Douglas Bruce Ford Sr. (February 27, 1933 – September 22, 2006) was a Canadian businessman and politician for the province of Ontario. He was a Progressive Conservative member of the Legislative Assembly of Ontario from 1995 to 1999 who represented the riding of Etobicoke—Humber.

He was the father of former Toronto Mayor, Rob Ford, and the Premier of Ontario, Doug Ford.

==Background==

Ford was born in 1933 in Toronto, the son of Celia (McNicol 1900–1973) and Ernest Ford (1889–1933), a Home Child, both immigrants from England. He grew up in the Danforth area of East York, Ontario. The youngest of nine children (brother Henry Edsel died at age 6 in 1935 and a sister died under age of 1 in 1923), he was raised by a single mother following his father's death in 1933. Ford was a businessman who, along with Ted Herriott, co-founded Deco Labels & Tags Limited of Rexdale, Ontario in 1962.

Ford and his wife, Diane, had four children: Kathy, Randy, Doug and Rob. Several of Ford's descendants went on to have careers in politics. Rob Ford served as Mayor of Toronto from 2010 to 2014, and also represented Ward 2 (Etobicoke North) on Toronto City Council from 2000 to 2010 and again from 2014 until his death in 2016. The older Doug represented Ward 2 on Toronto Council from 2010 to 2014 (while Rob was serving as Mayor), then later sought the mayoral chair himself in 2014 (finishing second to John Tory), and then was elected leader of the Progressive Conservative Party of Ontario in 2018. Subsequently, Doug led the Conservatives to a majority government in the 2018 Ontario general election. Ford's grandson, Michael Ford, was elected to the Ward 2 council seat following Rob Ford's death.

==Politics==
Ford was elected to the provincial legislature in the 1995 provincial election, defeating incumbent Liberal Jim Henderson by about 4,500 votes in Etobicoke—Humber. For the next four years, he sat as a backbench supporter of Mike Harris's government.

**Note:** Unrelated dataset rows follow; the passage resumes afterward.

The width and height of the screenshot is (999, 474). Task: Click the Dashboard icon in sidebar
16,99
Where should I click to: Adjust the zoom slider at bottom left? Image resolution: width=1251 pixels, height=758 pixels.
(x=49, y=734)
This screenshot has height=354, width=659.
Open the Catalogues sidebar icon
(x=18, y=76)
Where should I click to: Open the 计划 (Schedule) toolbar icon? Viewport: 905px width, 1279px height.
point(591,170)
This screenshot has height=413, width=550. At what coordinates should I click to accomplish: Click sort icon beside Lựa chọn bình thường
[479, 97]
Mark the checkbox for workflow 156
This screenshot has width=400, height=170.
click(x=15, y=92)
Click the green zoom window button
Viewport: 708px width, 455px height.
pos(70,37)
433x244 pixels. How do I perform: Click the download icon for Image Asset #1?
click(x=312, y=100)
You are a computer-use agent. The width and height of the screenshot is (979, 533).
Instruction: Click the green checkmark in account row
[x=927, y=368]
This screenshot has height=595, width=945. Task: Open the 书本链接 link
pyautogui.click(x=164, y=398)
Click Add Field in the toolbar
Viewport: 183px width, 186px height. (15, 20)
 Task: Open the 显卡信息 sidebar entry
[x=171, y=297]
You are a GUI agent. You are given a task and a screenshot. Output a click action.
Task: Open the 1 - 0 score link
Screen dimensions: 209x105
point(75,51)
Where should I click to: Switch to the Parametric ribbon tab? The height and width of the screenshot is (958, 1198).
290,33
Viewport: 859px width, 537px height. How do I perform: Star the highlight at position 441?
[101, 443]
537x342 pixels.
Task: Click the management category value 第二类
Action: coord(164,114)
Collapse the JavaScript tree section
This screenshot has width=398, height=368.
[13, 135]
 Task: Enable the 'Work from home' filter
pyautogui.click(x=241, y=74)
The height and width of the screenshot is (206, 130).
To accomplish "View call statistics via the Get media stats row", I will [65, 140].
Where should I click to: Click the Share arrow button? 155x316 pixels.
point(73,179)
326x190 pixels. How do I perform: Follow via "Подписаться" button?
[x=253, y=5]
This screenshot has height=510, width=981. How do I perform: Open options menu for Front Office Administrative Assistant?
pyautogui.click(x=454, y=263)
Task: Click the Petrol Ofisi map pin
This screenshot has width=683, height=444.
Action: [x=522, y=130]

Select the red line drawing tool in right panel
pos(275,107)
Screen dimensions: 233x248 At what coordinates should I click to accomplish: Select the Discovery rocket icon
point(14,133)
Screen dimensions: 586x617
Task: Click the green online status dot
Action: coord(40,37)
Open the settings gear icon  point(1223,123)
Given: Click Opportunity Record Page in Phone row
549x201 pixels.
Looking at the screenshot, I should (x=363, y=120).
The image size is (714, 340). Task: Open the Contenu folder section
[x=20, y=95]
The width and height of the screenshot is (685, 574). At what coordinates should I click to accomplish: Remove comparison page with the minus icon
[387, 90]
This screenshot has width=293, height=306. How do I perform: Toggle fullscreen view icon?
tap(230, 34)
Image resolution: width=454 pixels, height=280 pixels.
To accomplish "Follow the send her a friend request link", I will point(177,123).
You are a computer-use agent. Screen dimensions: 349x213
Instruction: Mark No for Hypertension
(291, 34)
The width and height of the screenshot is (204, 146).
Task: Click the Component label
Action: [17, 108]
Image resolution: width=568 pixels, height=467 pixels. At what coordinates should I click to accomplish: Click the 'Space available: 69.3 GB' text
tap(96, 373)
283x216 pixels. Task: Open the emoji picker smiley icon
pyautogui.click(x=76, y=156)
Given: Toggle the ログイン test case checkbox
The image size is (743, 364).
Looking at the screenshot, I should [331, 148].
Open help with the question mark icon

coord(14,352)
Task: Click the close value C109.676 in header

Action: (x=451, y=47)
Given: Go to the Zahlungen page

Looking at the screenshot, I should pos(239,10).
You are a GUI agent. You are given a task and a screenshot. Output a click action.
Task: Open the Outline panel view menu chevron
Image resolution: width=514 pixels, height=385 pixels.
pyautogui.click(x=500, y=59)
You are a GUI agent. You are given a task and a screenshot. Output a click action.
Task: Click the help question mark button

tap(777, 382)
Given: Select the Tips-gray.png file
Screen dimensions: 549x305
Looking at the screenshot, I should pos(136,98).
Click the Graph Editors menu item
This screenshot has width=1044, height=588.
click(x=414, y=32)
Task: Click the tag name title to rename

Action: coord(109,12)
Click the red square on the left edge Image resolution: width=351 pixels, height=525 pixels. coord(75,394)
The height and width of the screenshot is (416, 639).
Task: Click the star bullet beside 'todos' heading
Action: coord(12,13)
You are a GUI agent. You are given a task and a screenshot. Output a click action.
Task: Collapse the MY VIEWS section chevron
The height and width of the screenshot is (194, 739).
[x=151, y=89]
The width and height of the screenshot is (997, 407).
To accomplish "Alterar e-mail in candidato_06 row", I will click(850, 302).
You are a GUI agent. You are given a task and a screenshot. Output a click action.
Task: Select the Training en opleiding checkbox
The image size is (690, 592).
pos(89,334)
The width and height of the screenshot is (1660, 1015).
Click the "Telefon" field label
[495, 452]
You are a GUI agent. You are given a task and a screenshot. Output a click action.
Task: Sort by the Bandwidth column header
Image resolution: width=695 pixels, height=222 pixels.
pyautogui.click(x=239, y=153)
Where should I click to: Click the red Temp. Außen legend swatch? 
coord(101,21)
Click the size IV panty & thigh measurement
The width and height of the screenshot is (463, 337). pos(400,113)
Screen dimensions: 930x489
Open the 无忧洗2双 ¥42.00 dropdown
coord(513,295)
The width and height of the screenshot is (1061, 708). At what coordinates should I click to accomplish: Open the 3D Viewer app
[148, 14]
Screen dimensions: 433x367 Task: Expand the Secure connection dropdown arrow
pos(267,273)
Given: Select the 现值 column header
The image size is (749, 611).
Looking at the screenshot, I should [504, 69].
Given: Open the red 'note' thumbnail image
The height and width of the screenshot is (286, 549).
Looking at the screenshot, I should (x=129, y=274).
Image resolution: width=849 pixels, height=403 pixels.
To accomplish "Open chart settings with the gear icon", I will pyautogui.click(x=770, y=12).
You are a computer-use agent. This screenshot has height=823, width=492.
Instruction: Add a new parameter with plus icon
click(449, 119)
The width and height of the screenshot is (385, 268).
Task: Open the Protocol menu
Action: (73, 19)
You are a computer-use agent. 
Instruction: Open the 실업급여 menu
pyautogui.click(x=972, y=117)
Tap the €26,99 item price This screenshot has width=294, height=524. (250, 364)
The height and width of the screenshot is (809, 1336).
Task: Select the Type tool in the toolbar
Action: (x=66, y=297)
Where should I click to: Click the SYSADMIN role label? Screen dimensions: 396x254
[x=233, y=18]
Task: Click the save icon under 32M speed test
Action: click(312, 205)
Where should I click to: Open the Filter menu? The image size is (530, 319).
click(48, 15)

In 1996, the Harris government reduced the number of provincial ridings from 130 to 103, a change which forced some sitting MPPs from the same party to fight one another for re-nomination. Ford challenged Chris Stockwell for the Progressive Conservative nomination in the newly created riding of Etobicoke Centre. Despite support from Jim Flaherty and others in cabinet, he was defeated.

==Later life==
Ford retired from politics after his election defeat and returned to running his business. He died of colon cancer in 2006, only six weeks after his diagnosis. A park, formerly named Weston Wood Park, on Royal York Road was renamed Douglas B. Ford Park in 2010 in his honour. The small park has a playground and trees adjacent to Humber River. The Ford family is located very near to the park.

Ford is buried at Riverside Cemetery, which is near the park named in his honour.

His wife Diane Ruth Campbell died of cancer in January 2020.